L’avis de la commission en faveur de la Riponne fut donné et le Conseil d’État s’empressa de ne pas le suivre. Il choisit le deuxième lieu sur la liste des sites retenus, l’ancienne halle de dépôt des locomotives, site obtenu par le biais d’un échange de terrains entre la municipalité et les CFF (chemins de fer fédéraux). « La faisabilité technique et le fait d’avoir un seul propriétaire comme interlocuteur, contrairement à l’espace Riponne qui est sur un parking souterrain et où de multiples propriétaires sont impliqués, » justifient ce choix, selon Michael Fiaux. Le site de la CFF s’étend sur 26 000 mètres carrés, aussi une idée a-t-elle surgi en cours de route : et si l’on y installait non pas un, mais trois musées ?

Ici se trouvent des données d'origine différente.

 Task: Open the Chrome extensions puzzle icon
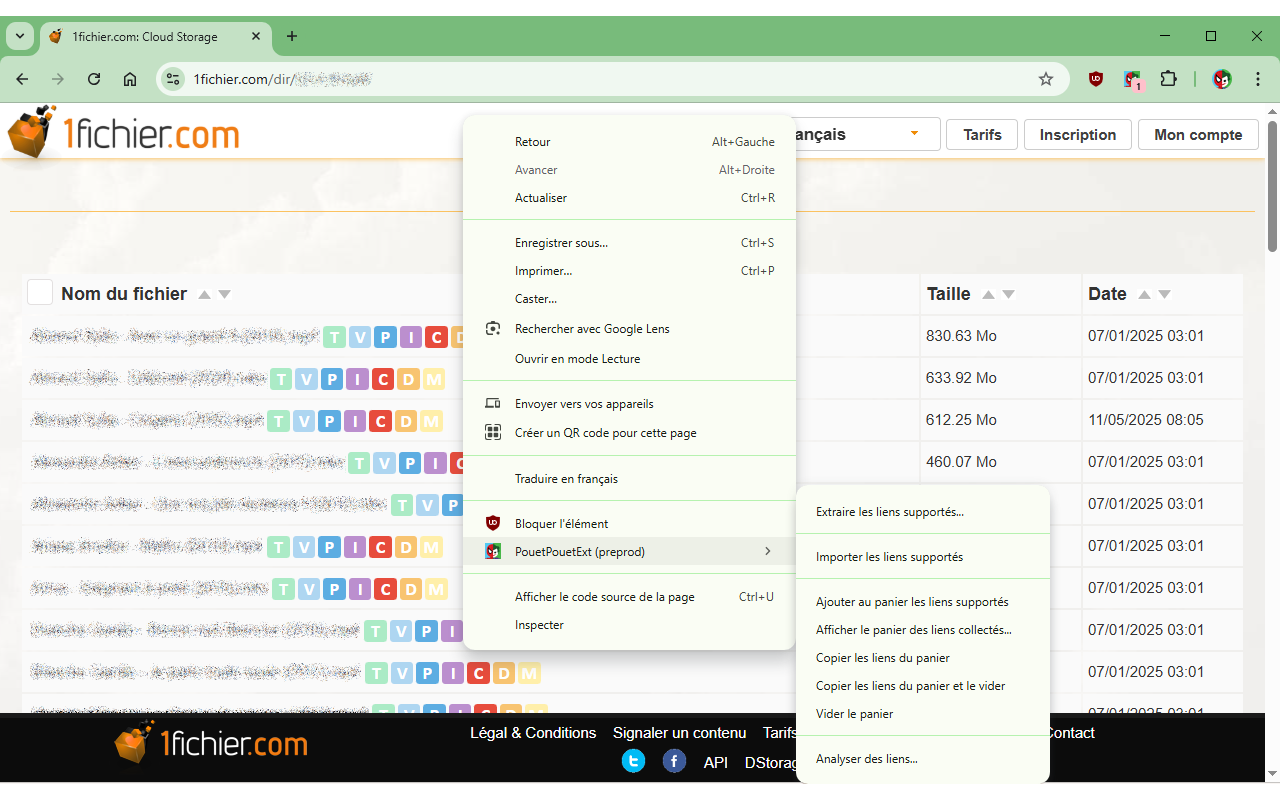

Cet ensemble réunira, sous la direction de Chantal Prod’Hom [2] trois institutions lausannoises actuellement installées dans trois bâtiments intéressants, mais aujourd’hui jugés trop petits ou inadaptés : le Musée cantonal des Beaux-Arts (MCBA), le MUDAC (Musée de design et d’arts appliqués contemporains), sis dans la Maison Gaudard, constituée de plusieurs habitations datant du Moyen Age qui ont été réunies au fil des siècles, et enfin, le Musée de l’Elysée dirigé depuis 2014 par Tatyana Franck ; c’est un musée de la photographie qui doit son nom au lieu qui l’accueille, la Campagne de l’Élysée, maison de maître construite entre 1780 et 1783 par Abraham Fraisse. Un nouvel édifice sera construit pour accueillir le MCBA, un second abritera à la fois le MUDAC et l’Elysée.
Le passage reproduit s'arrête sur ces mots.